Dennis Conner, capitán de la embarcación americana que participa en la Copa América destaca: “Ganar es algo que no está hecho para todo el mundo. Tienes que estar un poco loco. No puede ser el mejor jugador, el mejor hombre de negocios, el mejor padre del mundo y el mejor presidente del mundo. Tienes que renunciar a cosas para llegar allí, donde tú quieres llegar”.

En su libro El lado positivo del fracaso, John Maxwell plantea algunos principios para superar el fracaso. Para este profesional los fracasos bien aprovechados brindan conocimientos y experiencia, que podrían ser aplicados a una nueva y promisoria etapa.

Aprovechando el fracaso

Para afrontar las caídas es importante tomar en cuenta una serie de acciones. John Maxwell recomienda aprender a definir los fracasos como dificultades a resolver, analizando qué se puede cambiar para mejorar los resultados obtenidos y aprendiendo a valorar cualquier progreso por pequeño que sea.

Cuando la persona es madura es más capaz de aceptar que no es la más inteligente, la más bella, la más importante, ni la más aceptada socialmente. La persona madura es capaz de darse cuenta de que el éxito deslumbrante, tal como lo presentan los medios de comunicación, es patrimonio de muy pocos.

Maxwell señala que para aprender a ganar hay que aprender a perder y saber qué hacer cuando se pierde. “Los ganadores ganan porque saben qué hacer cuando pierden.
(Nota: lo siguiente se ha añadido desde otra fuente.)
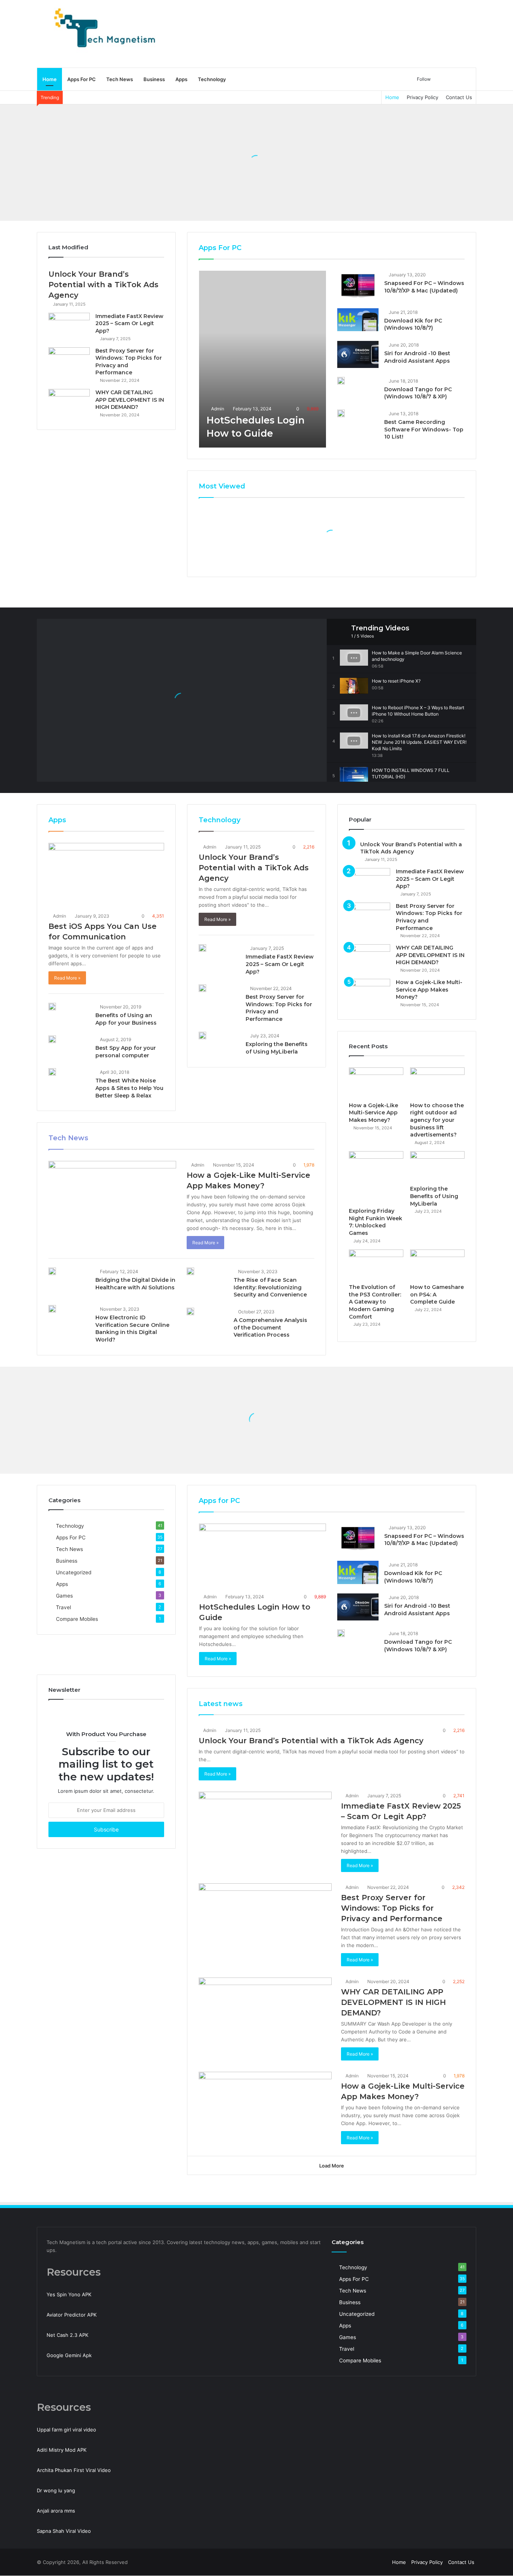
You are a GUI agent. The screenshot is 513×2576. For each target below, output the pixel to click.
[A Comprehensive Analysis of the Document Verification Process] (190, 1311)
Cuando se aceptan los errores sin sentir un fracaso definitivo y paralizante, el error puede percibirse como una oportunidad de aprendizaje, como una fuente de información de qué cosas van bien y cuáles no”.

Más que una educación forjadora de competencia entre los individuos debería instaurarse un sistema educativo que fomente el trabajo en equipo. De acuerdo al texto La educación encierra un tesoro, la educación no puede contentarse con reunir a los individuos haciéndolos suscribir a valores comunes forjados en el pasado. “Debe responder también a la pregunta: vivir juntos, ¿con qué finalidad? ¿Para hacer qué? Y dar a cada persona la capacidad de participar activamente durante toda la vida en un proyecto de sociedad”.
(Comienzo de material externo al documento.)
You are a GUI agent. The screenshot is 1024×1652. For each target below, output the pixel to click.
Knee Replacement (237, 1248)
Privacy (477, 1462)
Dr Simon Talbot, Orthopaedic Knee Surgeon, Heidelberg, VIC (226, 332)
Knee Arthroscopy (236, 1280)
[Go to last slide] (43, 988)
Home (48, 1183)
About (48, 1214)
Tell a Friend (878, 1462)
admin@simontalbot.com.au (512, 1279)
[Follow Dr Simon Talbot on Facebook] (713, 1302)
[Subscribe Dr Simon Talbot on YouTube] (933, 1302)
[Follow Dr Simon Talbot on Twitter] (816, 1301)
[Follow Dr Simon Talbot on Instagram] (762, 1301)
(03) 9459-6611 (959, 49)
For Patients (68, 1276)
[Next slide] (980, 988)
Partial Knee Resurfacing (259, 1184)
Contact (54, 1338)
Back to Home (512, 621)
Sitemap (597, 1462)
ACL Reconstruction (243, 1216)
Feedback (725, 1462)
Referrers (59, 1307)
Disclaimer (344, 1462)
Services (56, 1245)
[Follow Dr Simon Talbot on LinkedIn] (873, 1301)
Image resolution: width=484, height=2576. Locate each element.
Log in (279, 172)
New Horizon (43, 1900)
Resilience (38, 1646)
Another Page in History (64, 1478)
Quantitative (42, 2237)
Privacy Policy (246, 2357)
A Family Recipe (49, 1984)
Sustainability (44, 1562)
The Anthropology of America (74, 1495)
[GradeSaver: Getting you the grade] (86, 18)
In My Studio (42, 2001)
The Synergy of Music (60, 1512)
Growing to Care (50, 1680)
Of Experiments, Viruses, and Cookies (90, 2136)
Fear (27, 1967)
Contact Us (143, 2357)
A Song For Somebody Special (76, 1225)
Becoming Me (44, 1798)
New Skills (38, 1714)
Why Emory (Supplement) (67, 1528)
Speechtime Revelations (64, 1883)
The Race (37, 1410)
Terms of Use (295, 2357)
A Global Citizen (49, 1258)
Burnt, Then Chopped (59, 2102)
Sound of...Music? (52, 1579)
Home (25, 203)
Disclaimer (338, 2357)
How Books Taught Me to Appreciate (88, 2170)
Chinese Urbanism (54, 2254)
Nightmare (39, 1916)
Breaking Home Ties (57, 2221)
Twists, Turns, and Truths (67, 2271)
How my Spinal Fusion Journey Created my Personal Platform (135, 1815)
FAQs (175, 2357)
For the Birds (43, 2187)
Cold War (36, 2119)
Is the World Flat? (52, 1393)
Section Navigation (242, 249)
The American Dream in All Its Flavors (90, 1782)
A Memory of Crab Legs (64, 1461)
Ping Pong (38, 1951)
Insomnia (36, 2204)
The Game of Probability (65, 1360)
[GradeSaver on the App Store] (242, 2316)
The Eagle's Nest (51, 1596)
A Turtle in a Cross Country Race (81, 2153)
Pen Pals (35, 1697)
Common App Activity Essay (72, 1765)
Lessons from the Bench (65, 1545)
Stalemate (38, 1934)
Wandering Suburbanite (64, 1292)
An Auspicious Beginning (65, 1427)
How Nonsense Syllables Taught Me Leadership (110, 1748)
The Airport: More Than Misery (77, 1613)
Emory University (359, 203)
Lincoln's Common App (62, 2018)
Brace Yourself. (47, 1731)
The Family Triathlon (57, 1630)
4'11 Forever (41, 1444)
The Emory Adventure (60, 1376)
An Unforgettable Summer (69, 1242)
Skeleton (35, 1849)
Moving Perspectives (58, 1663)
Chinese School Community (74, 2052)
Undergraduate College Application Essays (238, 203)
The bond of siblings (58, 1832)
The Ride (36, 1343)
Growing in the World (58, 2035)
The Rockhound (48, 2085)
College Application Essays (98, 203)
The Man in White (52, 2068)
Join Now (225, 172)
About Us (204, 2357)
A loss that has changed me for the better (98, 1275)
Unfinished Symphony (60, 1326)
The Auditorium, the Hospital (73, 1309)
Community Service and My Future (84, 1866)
Mari Pau González, psicóloga especialista en salud y trabajo recomienda, a las personas, tener una buena relación consigo mismo y con su entorno, además de no querer alcanzar todos los méritos y buscar obtener todos los beneficios.

González aconseja evitar sumarse a los millones de personas que ven la fama como un objetivo más que como una consecuencia. No siempre con la fama llega la riqueza, el poder o la felicidad. Muchas veces la buena “fortuna” de alguien es una inmensa posibilidad individual y no tiene nada que ver con el esfuerzo o la voluntad de alcanzar un propósito.

“Nada importa que nos demos el gran batacazo y fracasemos. Nos lo volveremos a dar una y otra vez, y una y otra vez nos levantaremos y seguiremos adelante”, señala Steve Balmer, uno de los principales directivos de Microsoft.

Maxwell insiste en que se vea el fracaso como un elemento más en la vida que debe ser integrado como algo natural e inherente al ser humano. “Es mejor que curen pronto las heridas, para volver a estar bien cuanto antes”.